Cidadania

Meu trabalho é essencial? – Quartzo no trabalho


Em 1967, o falecido sociólogo americano Harold Garfinkel publicou seu seminário Estudos em etnometodologia, em que ele escreveu sobre o valor de "interromper experimentos" como uma maneira de testar a normalidade.

Em um experimento de não conformidade, um pesquisador pode interagir com membros do público que não o conhecem de uma maneira que quebra um código social específico, como sentar-se com estranhos em um restaurante ou iniciar uma conversa em um banheiro público. Garfinkel estava interessado nas reações das pessoas ao redor do investigador e no que elas poderiam lhe dizer sobre as regras tácitas que todos tomamos como garantidas, a ponto de não as vermos mais.

A pandemia de coronavírus é efetivamente um experimento de estupro gigante, diz Tim Strangleman, professor de sociologia da Universidade de Kent, no Reino Unido. É uma mudança na normalidade que nos faz questionar o que é normal para começar. Não podemos apenas ver os problemas que o vírus trouxe para nossas vidas (doenças, isolamento, demissões), mas também, sugeriu Strangleman, aspectos de nossas vidas "anteriores" que não parecem mais adequadas para o presente.

Muitas pessoas pensavam que trabalhar todos os dias era inevitável. Aqueles que foram demitidos ou suspensos estão descobrindo que esse não é o caso.
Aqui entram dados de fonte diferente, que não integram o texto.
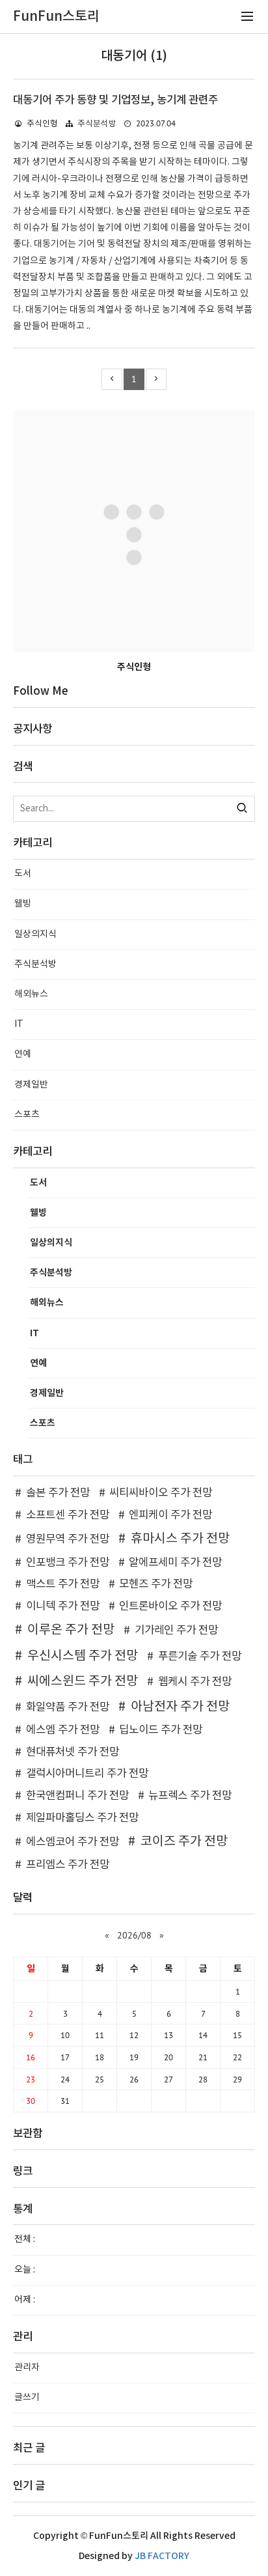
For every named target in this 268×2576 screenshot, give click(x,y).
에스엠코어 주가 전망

Aqueles que regularmente iam a um escritório ou se reuniam em torno de uma mesa com clientes agora estão trabalhando de uma maneira que não consideravam possível e, em alguns casos, não era possível até a tecnologia recente. Os recém-remotos estão enfrentando uma colisão radical da vida profissional com a vida familiar e familiar, uma colisão que, argumentou-se, poderia levar ao fim do próprio "profissionalismo".

Quando algo muda para nos fazer questionar o status quo, a própria normalidade pode começar a parecer estranha. Strangleman é especialista em sociologia do trabalho, e o trabalho, diz ele, é um exemplo perfeito de como a pandemia violou a normalidade.

Em um extremo do espectro, os empreendedores estão vendo seus pequenos negócios desmoronarem, e artistas e atletas veem as corridas que lutaram para fracassar. No outro extremo, há pessoas cujo trabalho é considerado tão vital que os governos as isentam de ordens para ficar em casa e pedem que continuem aparecendo para o trabalho, mesmo com o risco de sua própria saúde.

Médicos, enfermeiros, profissionais de saúde e paramédicos sempre teriam encabeçado uma lista ad-hoc de trabalhadores cruciais para uma sociedade em funcionamento. Mas agora eles se juntam a funcionários de supermercados, motoristas de entrega e qualquer pessoa que mantenha uma cadeia de suprimentos em funcionamento. O resto de nós percebe mudanças na maneira como percebemos o valor desse trabalho, em comparação com a forma como o percebíamos antes. E muitos de nós também estamos começando a questionar o propósito e o valor de nosso próprio trabalho.

O que significa ser essencial?

Embora muitos de nós se dediquem à pesquisa da alma sobre nossas escolhas para um trabalho ou campo específico ("Devo permanecer nesta empresa?"; "Posso me treinar como arquiteto?") Muitas vezes não questionamos porque nós trabalhamos. Devido ao imperativo econômico, devemos fazê-lo. Como resultado, raramente ou nunca podemos fazer as grandes perguntas: meu trabalho é essencial para minha própria vida? Isso é essencial para o mundo?

A pandemia de coronavírus trouxe essas questões à tona, e não apenas teoricamente. Para aqueles em empregos não listados nas listas de ocupações essenciais do governo, está levando a crises existenciais e práticas.

Embora, obviamente, não esteja vivendo o sofrimento de, por exemplo, a perda de um ente querido pelo Covid-19, a dor de rasgar nosso mundo de trabalho é real. Para alguns, vem de estar na fila do pão; para outros, é descobrir a injustiça da maneira como os casais tendem a dividir as responsabilidades de ganhar e criar filhos; para outros, é o estresse de esperar em um mundo limbo sem emprego, imaginando quando e se o trabalho deles será deles novamente.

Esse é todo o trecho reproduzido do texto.